EXERCISE REQUIREMENTS:
1) Answer these questions using the passage on the Peace Conference of 1861.
(a) In what city and in what month and year was the conference held?
(b) Which two states does the passage say played key roles?
(c) How many slaveholding states of the Upper and Border South became the focus for preserving the Union?
2) Carry on the passage about the Peace Conference of 1861 past its last sentence.

╭─ DOCUMENT SEGMENT

Peace Conference of 1861
The Peace Conference of 1861 was a meeting of more than 100 of the leading politicians of the antebellum United States held in Washington, D.C., in February 1861 that was meant to prevent what ultimately became the Civil War. The success of President Abraham Lincoln and the Republican Party in the national elections of 1860 led to a flurry of political activity. In much of the South, elections were held to select delegates to special conventions empowered to consider secession from the Union. In Congress, efforts were made in both the House of Representatives and the Senate to reach compromise over the issues relating to slavery that were dividing the nation. The Washington Peace Conference of 1861 was the final effort by the individual states to resolve the crisis. With the seven states of the Cotton South already committed to secession, the emphasis for peacefully preserving the Union focused on the eight slaveholding states representing the Upper and Border South, with the states of Virginia and Kentucky playing key roles.

╰─
╭─ ROWS

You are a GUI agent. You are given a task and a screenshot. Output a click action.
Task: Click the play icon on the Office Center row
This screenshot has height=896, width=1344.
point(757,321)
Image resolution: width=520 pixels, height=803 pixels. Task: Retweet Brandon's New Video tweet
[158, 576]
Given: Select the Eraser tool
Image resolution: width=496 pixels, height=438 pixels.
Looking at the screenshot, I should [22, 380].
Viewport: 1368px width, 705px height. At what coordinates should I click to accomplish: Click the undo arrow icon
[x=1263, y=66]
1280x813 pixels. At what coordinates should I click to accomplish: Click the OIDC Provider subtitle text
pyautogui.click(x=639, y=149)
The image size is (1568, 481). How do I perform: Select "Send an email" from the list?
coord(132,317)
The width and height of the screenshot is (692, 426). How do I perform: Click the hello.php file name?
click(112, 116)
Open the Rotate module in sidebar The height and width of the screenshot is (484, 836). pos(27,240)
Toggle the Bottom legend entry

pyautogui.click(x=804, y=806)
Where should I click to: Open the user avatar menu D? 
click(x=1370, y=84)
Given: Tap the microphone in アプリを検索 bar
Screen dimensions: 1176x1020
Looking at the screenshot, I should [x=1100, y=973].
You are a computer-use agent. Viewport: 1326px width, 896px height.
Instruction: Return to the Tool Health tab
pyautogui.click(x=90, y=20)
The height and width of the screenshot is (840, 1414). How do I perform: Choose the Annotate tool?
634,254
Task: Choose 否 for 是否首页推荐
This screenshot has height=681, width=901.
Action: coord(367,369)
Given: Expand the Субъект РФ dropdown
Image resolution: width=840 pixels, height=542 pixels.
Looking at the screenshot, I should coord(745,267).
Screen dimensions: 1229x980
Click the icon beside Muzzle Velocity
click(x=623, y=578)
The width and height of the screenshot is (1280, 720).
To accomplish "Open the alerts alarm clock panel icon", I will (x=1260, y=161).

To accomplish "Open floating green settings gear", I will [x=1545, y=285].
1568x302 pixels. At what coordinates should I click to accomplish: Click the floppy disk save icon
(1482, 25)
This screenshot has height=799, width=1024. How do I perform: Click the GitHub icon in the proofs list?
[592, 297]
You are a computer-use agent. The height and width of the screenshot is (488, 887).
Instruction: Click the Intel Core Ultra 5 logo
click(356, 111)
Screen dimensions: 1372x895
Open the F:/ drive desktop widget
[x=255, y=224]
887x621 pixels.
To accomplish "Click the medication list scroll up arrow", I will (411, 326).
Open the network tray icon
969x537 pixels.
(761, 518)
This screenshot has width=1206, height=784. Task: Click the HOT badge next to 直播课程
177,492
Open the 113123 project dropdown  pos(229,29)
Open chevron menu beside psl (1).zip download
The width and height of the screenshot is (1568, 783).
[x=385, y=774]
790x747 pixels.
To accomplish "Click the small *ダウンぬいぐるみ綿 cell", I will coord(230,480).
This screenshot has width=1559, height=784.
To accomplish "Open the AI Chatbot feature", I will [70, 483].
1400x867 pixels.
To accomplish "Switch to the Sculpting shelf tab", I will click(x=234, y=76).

╰─

ANSWERS TO EACH TASK:
1)
(a) Washington, D.C., in February 1861
(b) Virginia and Kentucky
(c) Eight

2)
In December 1860 the final session of the Thirty-sixth Congress met. In the House, the Committee of Thirty-Three (composed of one member from each state), led by Ohio Republican Thomas Corwin, was formed in order to reach a compromise to preserve the Union. In the Senate, former Kentucky Whig John J. Crittenden, elected as a Unionist candidate, submitted six proposed constitutional amendments that he hoped would address all the outstanding issues. Hopes were high, especially in the Border States, that the lame duck Congress could reach a successful resolution before the new Republican administration took office.
Crittenden’s proposals were debated by a specially selected Committee of Thirteen. The proposals provided for, among other things, an extension of the Missouri Compromise line dividing slave from Free states to the Pacific Ocean, bringing his efforts directly in conflict with the 1860 Republican Platform and the personal views of President-elect Abraham Lincoln. Lincoln made known his objections, and the Compromise was rejected by the committee on December 22 by a vote of 7-6. Crittenden later brought the issue to the floor of the Senate as a proposal to have his compromise made subject to a national referendum, but the Senate rejected it on January 16 by a vote of 25-23.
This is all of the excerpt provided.